Hipótese. Se dez aparelhos novos na mesma coluna saturam o ramal, o laudo é que diz se o reforço é necessário. Sem laudo, não há número a ratear.
A cobrança pontual segue rateio extraordinário. Na locação, inquilino ou proprietário: quem paga.
O síndico não cria contribuição (art. 1.350). Exija ART no projeto do reforço e no ramal da unidade. Não autorize “aumentar o disjuntor” sem o cabo.
O mesmo ramal pode estar na pauta de carregadores elétricos. Duas deliberações, um estudo de demanda.
Perguntas frequentes
- Aumentar o disjuntor da unidade resolve o prédio?
- Não. Substituir o disjuntor por um maior sem trocar o cabo é a gambiarra clássica: o disjuntor protege o condutor. Saturar o ramal comum é outro problema, de parte comum, e pede estudo de carga da coluna ou da entrada. O síndico não autoriza “aumentar o disjuntor” sem projeto.

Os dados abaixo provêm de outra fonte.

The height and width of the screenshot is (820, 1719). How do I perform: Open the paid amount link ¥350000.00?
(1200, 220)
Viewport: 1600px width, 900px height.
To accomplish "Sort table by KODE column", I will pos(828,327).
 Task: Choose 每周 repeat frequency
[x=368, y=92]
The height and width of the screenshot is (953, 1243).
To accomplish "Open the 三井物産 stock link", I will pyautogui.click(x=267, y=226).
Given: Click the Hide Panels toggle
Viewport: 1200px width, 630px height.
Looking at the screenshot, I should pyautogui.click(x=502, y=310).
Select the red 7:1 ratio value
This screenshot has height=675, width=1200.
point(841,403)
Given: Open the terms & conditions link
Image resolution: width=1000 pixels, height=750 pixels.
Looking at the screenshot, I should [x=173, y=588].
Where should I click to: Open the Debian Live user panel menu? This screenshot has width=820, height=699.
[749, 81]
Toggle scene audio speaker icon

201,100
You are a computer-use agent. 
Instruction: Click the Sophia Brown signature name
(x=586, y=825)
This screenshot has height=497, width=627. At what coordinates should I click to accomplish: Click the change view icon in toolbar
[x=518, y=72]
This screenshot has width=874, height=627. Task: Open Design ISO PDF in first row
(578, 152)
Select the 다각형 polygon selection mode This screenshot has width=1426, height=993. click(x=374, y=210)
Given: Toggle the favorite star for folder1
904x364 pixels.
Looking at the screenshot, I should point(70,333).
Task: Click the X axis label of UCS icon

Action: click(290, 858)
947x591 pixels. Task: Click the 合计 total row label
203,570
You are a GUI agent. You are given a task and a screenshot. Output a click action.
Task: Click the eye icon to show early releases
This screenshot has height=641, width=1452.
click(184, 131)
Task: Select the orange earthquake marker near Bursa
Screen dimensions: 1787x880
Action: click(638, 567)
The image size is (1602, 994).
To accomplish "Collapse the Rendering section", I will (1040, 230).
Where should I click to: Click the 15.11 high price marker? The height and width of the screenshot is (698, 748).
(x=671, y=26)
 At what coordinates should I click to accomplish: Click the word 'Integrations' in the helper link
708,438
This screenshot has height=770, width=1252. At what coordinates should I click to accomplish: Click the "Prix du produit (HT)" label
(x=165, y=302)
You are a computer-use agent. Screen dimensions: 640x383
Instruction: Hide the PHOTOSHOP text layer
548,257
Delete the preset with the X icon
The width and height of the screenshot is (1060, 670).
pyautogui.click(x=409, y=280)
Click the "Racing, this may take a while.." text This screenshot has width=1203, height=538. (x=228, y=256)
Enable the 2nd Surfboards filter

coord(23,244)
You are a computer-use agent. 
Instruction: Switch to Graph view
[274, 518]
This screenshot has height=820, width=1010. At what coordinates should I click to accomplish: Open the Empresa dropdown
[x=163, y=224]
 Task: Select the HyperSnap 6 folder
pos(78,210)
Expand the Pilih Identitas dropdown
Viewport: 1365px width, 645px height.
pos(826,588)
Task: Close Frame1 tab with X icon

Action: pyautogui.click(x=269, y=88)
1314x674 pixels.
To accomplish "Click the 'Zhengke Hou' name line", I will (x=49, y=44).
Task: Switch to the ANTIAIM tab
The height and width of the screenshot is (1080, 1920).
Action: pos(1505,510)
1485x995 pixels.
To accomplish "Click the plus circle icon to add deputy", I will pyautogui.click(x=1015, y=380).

- BTU alto significa que o condomínio paga o reforço?
- Não. BTU/h mede refrigeração. Corrente e potência estão na placa. Vários aparelhos na mesma coluna podem saturar o ramal mesmo com BTU modesto. O laudo diz se o reforço é necessário. O anúncio não rateia.
- Inquilino paga o reforço do quadro geral?
- Manutenção de instalações elétricas de uso comum é despesa ordinária, na alínea d do § 1º do art. 23 da Lei do Inquilinato. Instalar equipamento novo nas partes comuns tende a ser extraordinária, no rol do parágrafo único do art. 22, a cargo do locador. O split da sala não se socializa.
- O síndico pode lançar a taxa extra sozinho?
- Não. Contribuições são da assembleia, pelo art. 1.350. Emergência de obra necessária urgente tem rito próprio no art. 1.341, §§ 1º e 2º — ciência imediata à assembleia, não silêncio.
- Carregador na garagem entra na mesma conta?
- Pode saturar o mesmo ramal. São deliberações distintas — recarga e refrigeração — mas o estudo de demanda da edificação pode ser o mesmo. O guia de carregadores cobre a vaga; este texto, o split.